The need for materials for cutting tool applications, exhibiting improved toughness, good strength at elevated temperatures, and chemical inertness, and capable of operating at high cutting speeds has generated a widespread interest in ceramic materials as candidates to fulfill these requirements. Conventional ceramic cutting tool materials have failed to find wide application primarily due to their low fracture toughness.

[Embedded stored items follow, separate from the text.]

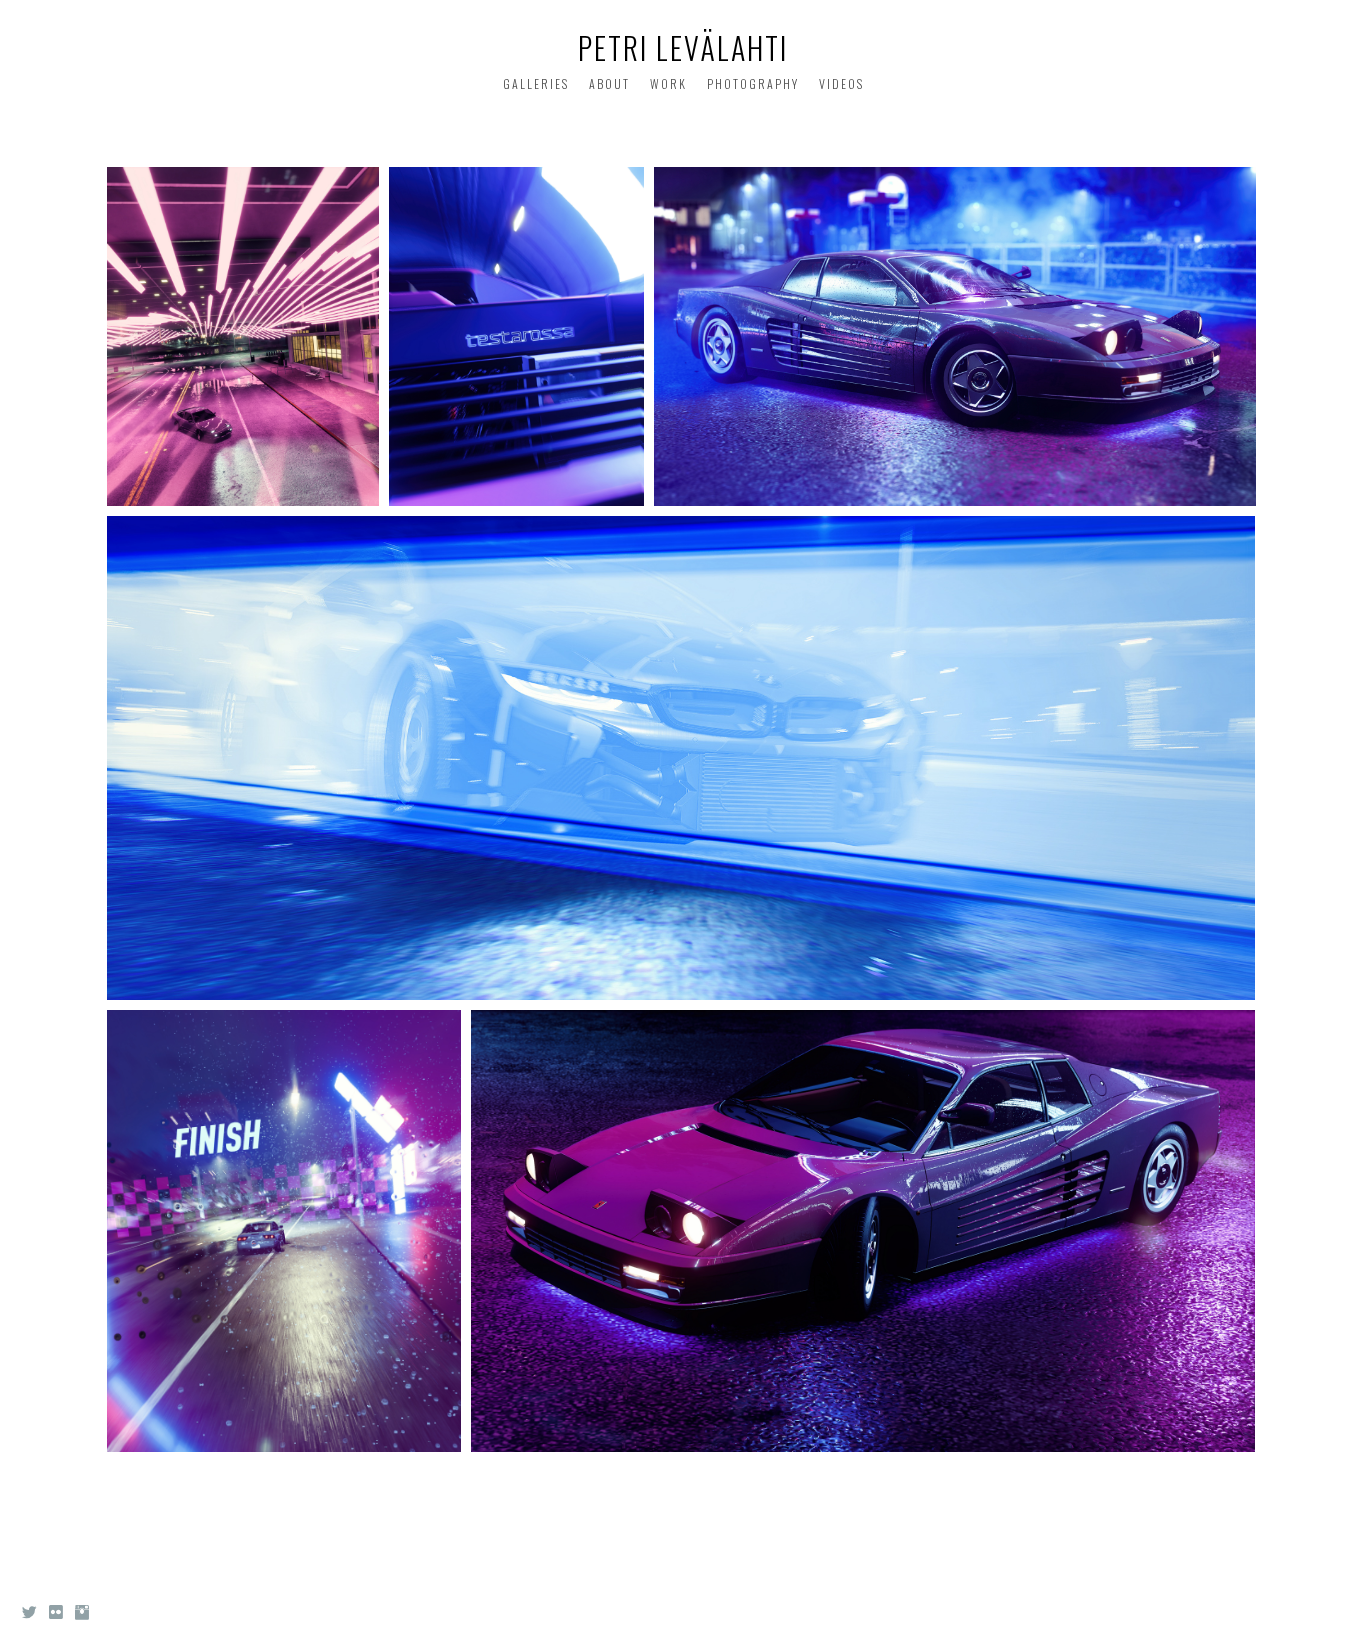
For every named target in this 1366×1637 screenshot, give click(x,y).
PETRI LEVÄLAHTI (683, 47)
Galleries (536, 83)
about (609, 83)
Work (668, 83)
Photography (753, 83)
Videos (841, 83)
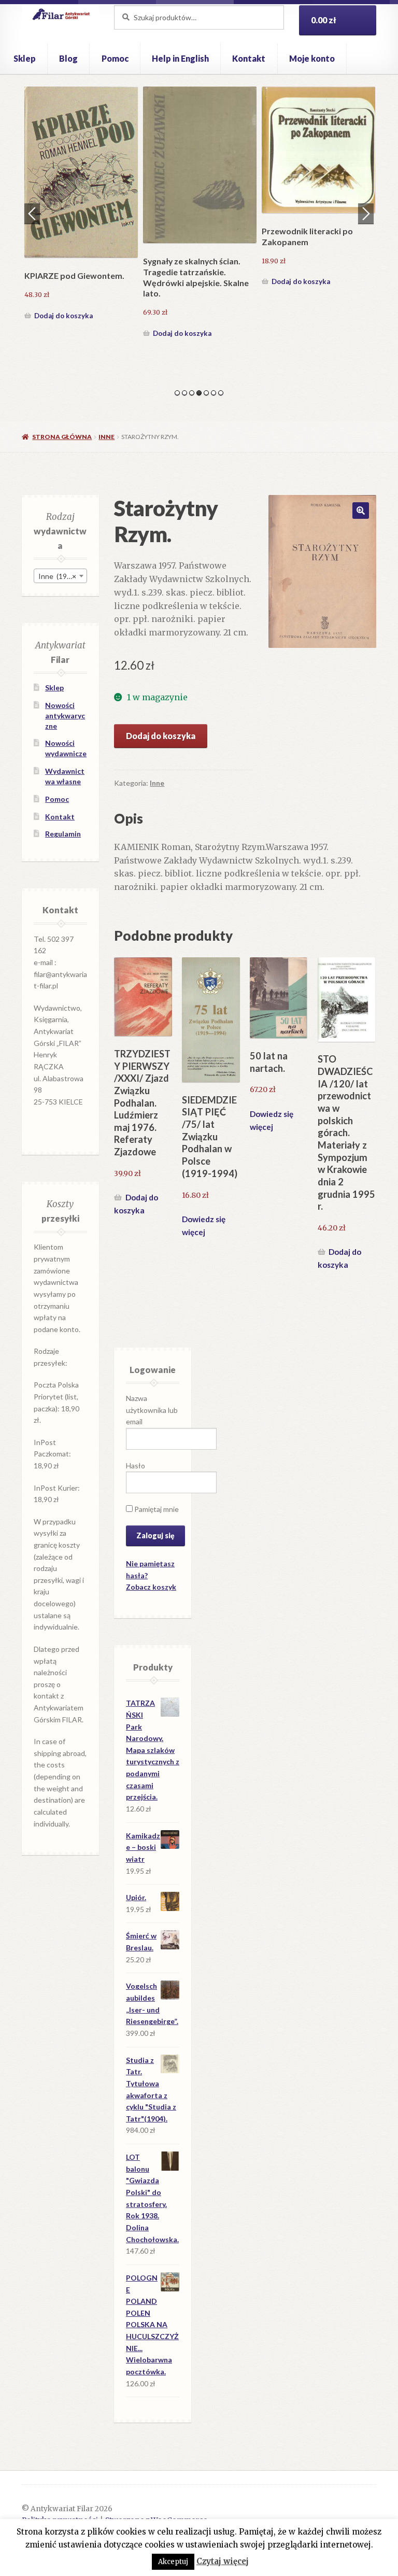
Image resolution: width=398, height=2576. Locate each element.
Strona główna (62, 437)
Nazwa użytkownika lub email (152, 1410)
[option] (81, 200)
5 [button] (206, 392)
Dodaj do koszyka (63, 306)
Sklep (24, 58)
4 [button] (199, 392)
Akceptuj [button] (173, 2561)
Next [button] (366, 213)
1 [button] (177, 392)
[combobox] (60, 576)
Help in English (180, 58)
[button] (360, 510)
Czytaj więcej (222, 2561)
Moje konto (312, 58)
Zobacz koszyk (151, 1586)
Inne (106, 437)
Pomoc (115, 58)
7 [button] (220, 392)
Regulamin (63, 833)
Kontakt (248, 58)
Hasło (135, 1465)
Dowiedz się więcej (203, 1225)
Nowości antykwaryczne (65, 715)
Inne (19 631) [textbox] (60, 576)
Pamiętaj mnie (156, 1509)
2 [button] (184, 392)
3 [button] (191, 392)
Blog (68, 58)
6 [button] (213, 392)
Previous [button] (32, 213)
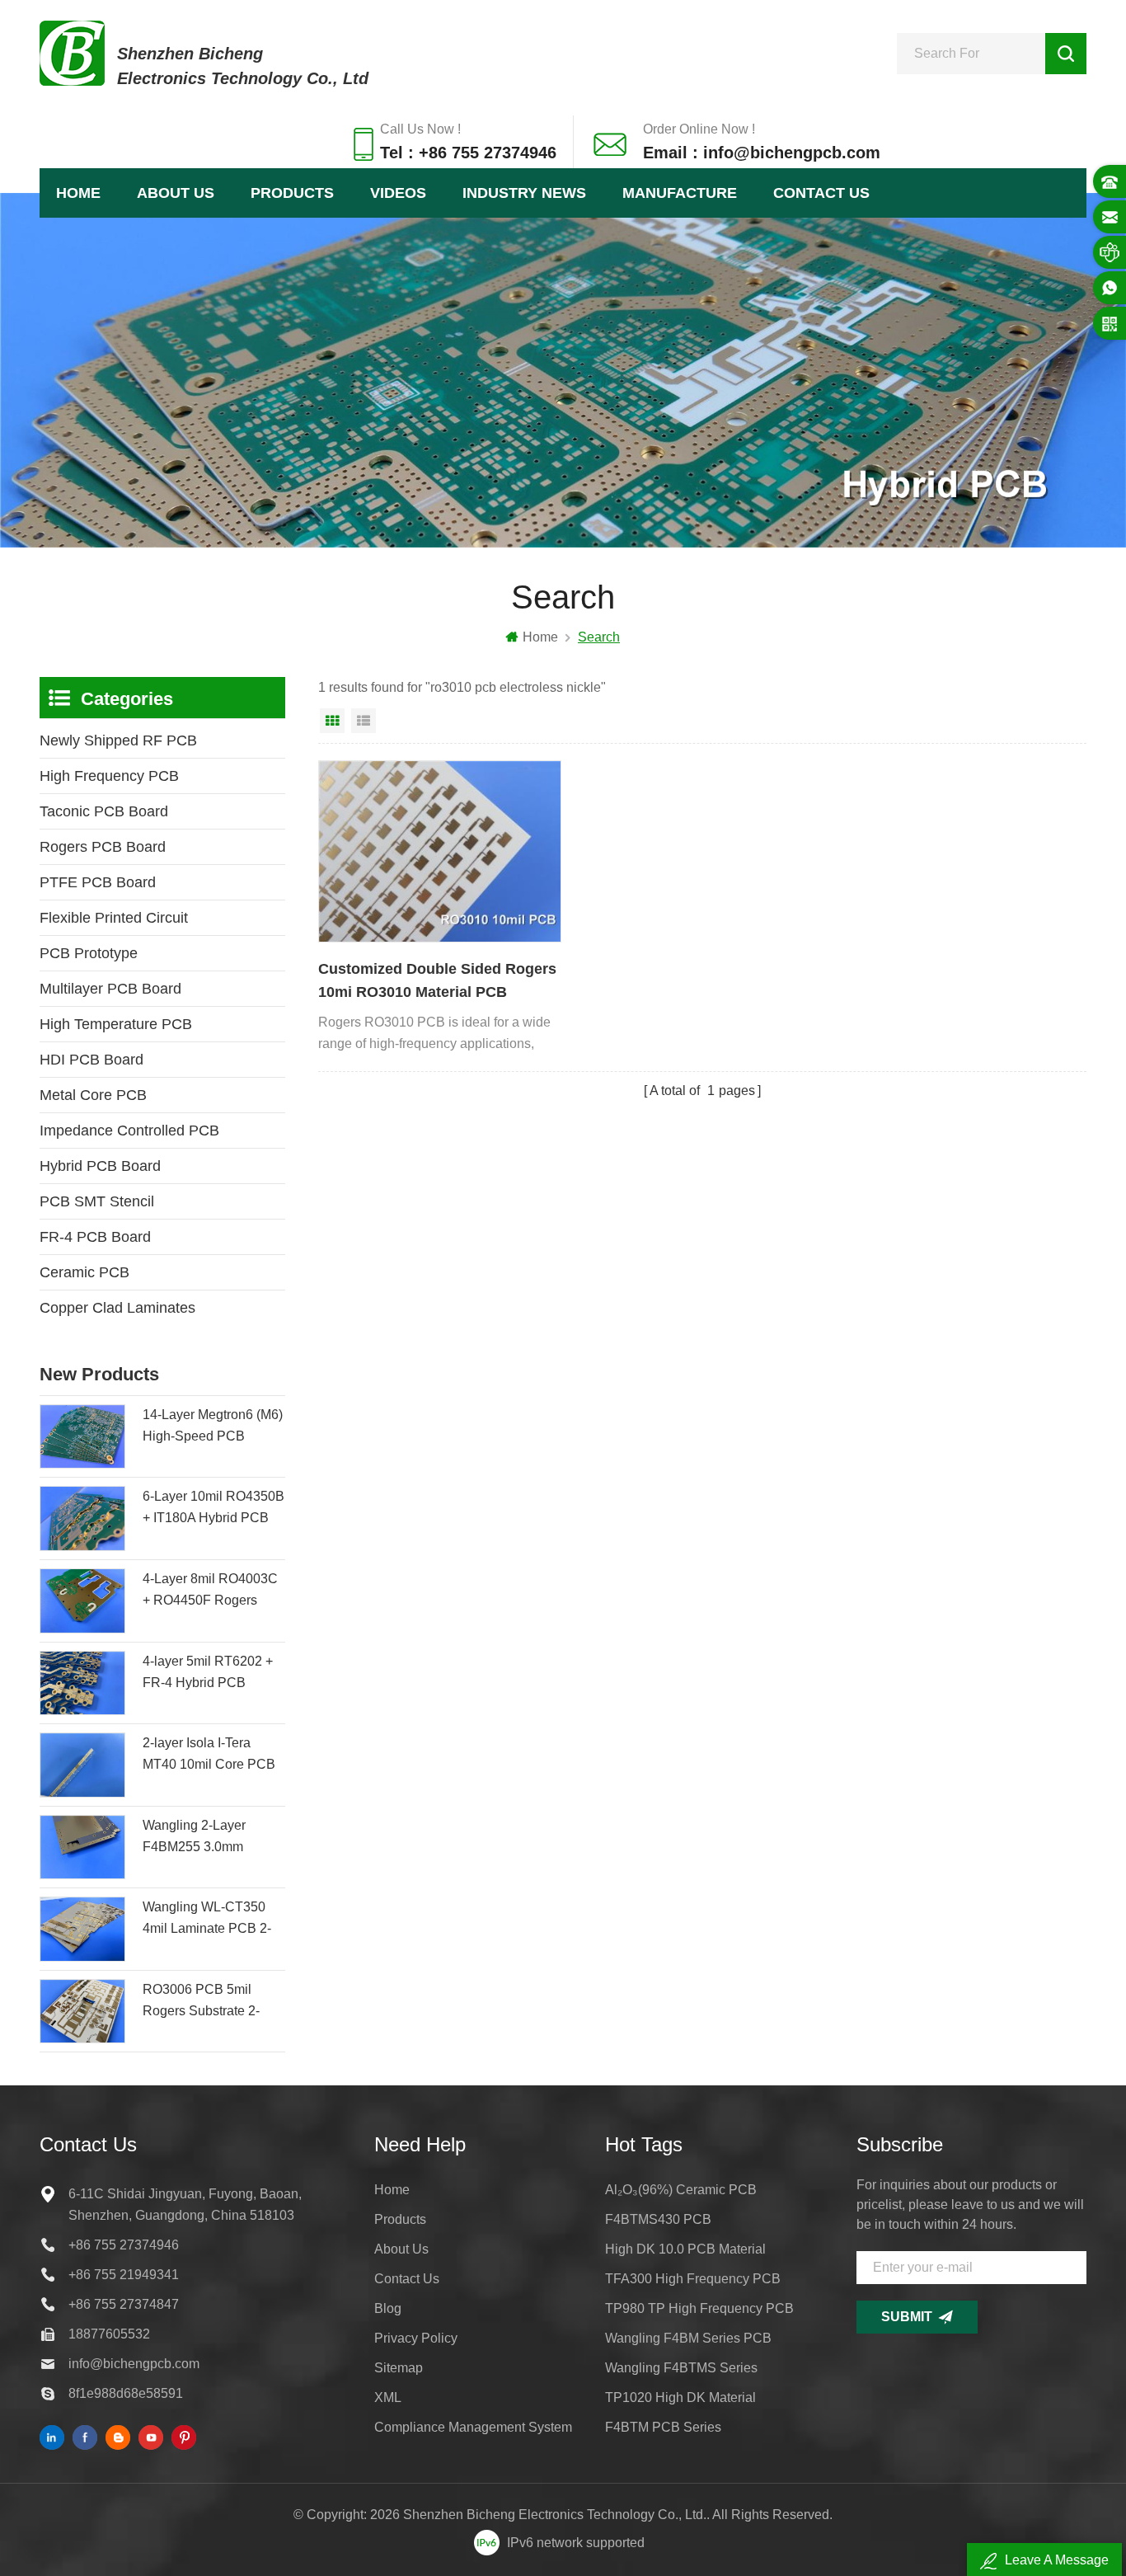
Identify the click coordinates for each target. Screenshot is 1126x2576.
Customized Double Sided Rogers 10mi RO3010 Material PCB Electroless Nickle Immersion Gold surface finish (437, 982)
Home (78, 193)
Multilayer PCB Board (110, 988)
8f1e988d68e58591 (125, 2393)
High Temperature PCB (116, 1024)
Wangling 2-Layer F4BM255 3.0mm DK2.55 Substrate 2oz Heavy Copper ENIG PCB (207, 1838)
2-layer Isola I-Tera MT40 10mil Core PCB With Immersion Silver (209, 1755)
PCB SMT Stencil (97, 1201)
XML (387, 2397)
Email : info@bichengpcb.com (761, 152)
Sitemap (398, 2368)
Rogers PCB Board (103, 847)
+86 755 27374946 (123, 2245)
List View (363, 720)
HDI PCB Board (91, 1059)
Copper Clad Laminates (117, 1308)
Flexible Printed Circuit (114, 918)
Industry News (524, 193)
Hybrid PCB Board (100, 1166)
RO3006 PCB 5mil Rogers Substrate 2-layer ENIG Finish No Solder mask (205, 2002)
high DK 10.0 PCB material (685, 2249)
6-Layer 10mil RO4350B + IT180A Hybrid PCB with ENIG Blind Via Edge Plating (213, 1509)
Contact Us (821, 193)
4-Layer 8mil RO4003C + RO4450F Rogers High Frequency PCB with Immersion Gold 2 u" (210, 1591)
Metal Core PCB (93, 1095)
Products (292, 193)
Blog (387, 2308)
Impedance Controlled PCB (129, 1130)
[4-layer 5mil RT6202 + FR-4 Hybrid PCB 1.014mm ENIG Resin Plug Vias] (82, 1683)
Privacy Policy (415, 2338)
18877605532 (109, 2334)
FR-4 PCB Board (95, 1237)
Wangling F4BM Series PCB (688, 2338)
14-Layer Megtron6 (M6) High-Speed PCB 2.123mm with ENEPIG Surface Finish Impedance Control (213, 1427)
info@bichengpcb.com (133, 2364)
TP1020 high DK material (680, 2397)
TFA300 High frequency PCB (693, 2279)
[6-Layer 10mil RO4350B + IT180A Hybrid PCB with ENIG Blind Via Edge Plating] (82, 1518)
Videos (398, 193)
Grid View (332, 720)
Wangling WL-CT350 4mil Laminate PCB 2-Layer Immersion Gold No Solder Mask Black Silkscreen (208, 1919)
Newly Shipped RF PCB (118, 740)
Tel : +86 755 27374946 (468, 152)
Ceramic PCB (84, 1272)
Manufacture (679, 193)
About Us (175, 193)
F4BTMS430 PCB (658, 2219)
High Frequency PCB (109, 776)
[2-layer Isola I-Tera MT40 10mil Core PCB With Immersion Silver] (82, 1765)
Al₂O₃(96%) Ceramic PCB (681, 2190)
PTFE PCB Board (98, 882)
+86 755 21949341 (123, 2275)
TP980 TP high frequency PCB (699, 2308)
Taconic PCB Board (104, 811)
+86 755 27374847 (123, 2304)
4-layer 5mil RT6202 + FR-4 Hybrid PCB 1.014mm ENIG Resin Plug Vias (208, 1674)
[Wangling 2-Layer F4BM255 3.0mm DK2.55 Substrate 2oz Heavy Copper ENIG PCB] (82, 1847)
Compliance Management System (473, 2427)
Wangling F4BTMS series (681, 2368)
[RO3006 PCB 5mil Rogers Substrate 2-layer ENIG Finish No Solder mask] (82, 2011)
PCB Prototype (89, 953)
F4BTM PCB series (663, 2427)
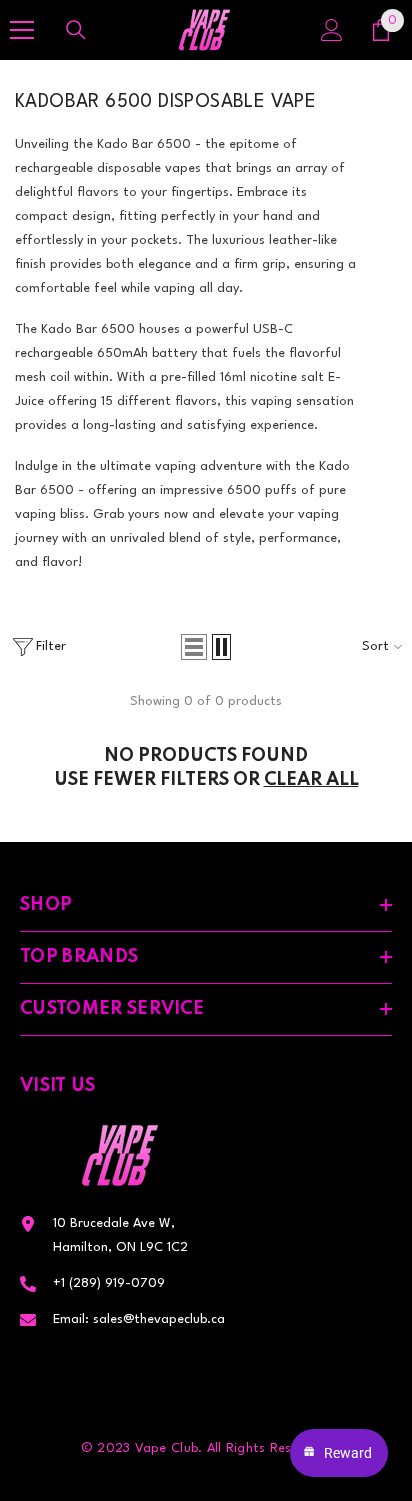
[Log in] (332, 30)
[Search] (76, 30)
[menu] (22, 30)
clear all (311, 780)
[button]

Therefore, many materials have been evaluated to improve ceramic performance, such as silicon nitride-based composites for cutting tool applications. Specific examples of silicon nitride-based composite cutting tools are discussed in U.S. Pat. No. 4,388,085 to Sarin et al. (composite silicon nitride cutting tools containing particles of TiC); U.S. Pat. No. 4,425,141 to Buljan et al. (a composite modified silicon aluminum oxynitride cutting tool containing particulate refractory transition metal carbides, nitrides); U.S. Pat. No. 4,433,979 to Sarin et al. (composite silicon nitride cutting tools containing particulate hard refractory transition metal carbides or nitrides); U.S. Pat. No. 4,449,989 to Sarin et al. (composite silicon nitride cutting tools coated with two or more adherent layers of refractory materials); and U.S. patent application Ser. Nos. 892,642 and 892,634 both filed Aug. 4, 1986 by Baldoni et al. (composite silicon nitride and silicon aluminum oxynitride materials, respectively, containing refractory transition metal carbide, nitride, or carbonitride whiskers).
Many improvements have been made in the toughness, abrasion resistance, high temperature strength and chemical inertness of such materials, but increased demands by the cutting tool industry require cutting tools with new and improved characteristics. Titanium diboride has aroused interest because of its hardness, but has heretofore been considered too brittle for use in such applications as cutting tools.
In applications such as gray cast iron machining, ceramic tool wear has been found to be dominated by abrasion. Even at cutting speeds as high as 5000 sfm, chemical reactions between tool and workpiece are negligible in comparison. It has been found that abrasion resistance for, for example, silicon nitride ceramic cutting tool materials is somewhat more dependent on the fracture toughness than the hardness. It may be seen, therefore, that further improvement in the fracture toughness of ceramic materials could bring about significant increases in both reliability and abrasive wear resistance, providing materials for cutting tools with new and improved characteristics. The present invention provides such new and improved ceramic materials.
The wear-resistant titanium diboride-based composites according to the invention are also useful in wear part and structural applications, for example as seals, dies, parts for automotive engines, nozzles, etc, and in impact resistant applications, for example as ceramic armor, etc.